In the example of fig. 7, UE 704 receives NLOS data stream 723 of the RF signal transmitted on beam 713 and LOS data stream 724 of the RF signal transmitted on beam 714. Although fig. 7 shows NLOS data stream 723 and LOS data stream 724 as single lines (dashed and solid lines, respectively), it should be appreciated that, due to, for example, the propagation characteristics of the RF signal through the multipath channel, NLOS data stream 723 and LOS data stream 724 may each include multiple rays (i.e., "clusters") before the time it reaches UE 704. For example, when electromagnetic waves reflect from multiple surfaces of an object, a cluster of RF signals is formed, and the reflections reach the receiver (e.g., UE 704) from approximately the same angle, each reflection propagating more or less a few wavelengths (e.g., centimeters) than the other reflections. A "cluster" of received RF signals generally corresponds to a single transmitted RF signal.

In the example of fig. 7, the NLOS data stream 723 is not initially directed to the UE 704, although as will be appreciated it may be an RF signal on the NLOS path 612 as in fig. 6. However, it is reflected by the reflector 740 (e.g., a building) and reaches the UE 704 unimpeded and, therefore, may still be a relatively strong RF signal. In contrast, the LOS data stream 724 is directed to the UE 704, but passes through obstacles 730 (e.g., vegetation, buildings, mountains, damaging environments (such as clouds or smoke), etc.), which may significantly degrade the RF signal. As will be appreciated, although LOS data stream 724 is weaker than NLOS data stream 723, LOS data stream 724 will arrive at UE 704 before NLOS data stream 723 because it follows a shorter path from base station 702 to UE 704.

As described above, the beam of interest for data communication between the base station (e.g., base station 702) and the UE (e.g., UE 704) is the beam carrying the RF signal that arrives at the UE with the highest signal strength (e.g., highest RSRP or SINR), while the beam of interest for location estimation is the beam carrying the RF signal that excites the LOS path and has the highest gain along the LOS path between all other beams (e.g., beam 714). That is, even though beam 713 (NLOS beam) would weakly excite the LOS path (due to the propagation characteristics of the RF signal, even if not focused along the LOS path), the weak signal (if any) of the LOS path of beam 713 may not be reliably detected (compared to the signal from beam 714), resulting in a larger error in performing the positioning measurement.

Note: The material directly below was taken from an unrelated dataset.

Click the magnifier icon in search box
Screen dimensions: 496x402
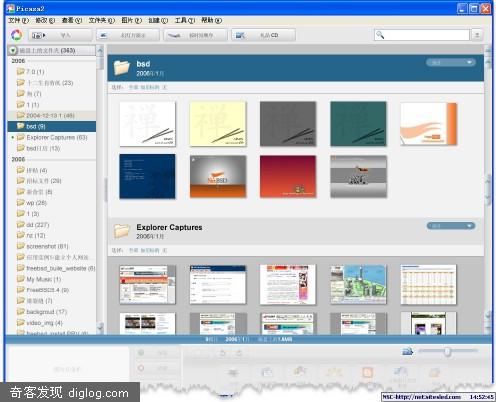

While the beam of interest for data communication and the beam of interest for location estimation may be the same beam for some frequency bands, they may not be the same beam for other frequency bands such as millimeter waves. Thus, referring to fig. 7, where the UE 704 is engaged in a data communication session with the base station 702 (e.g., the base station 702 is the serving base station for the UE 704) and does not simply attempt to measure the reference RF signal transmitted by the base station 702, the beam of interest for the data communication session may be beam 713 because it carries an unobstructed NLOS data stream 723. However, the beam of interest for position estimation will be beam 714 because it carries the strongest LOS data stream 724, albeit obstructed.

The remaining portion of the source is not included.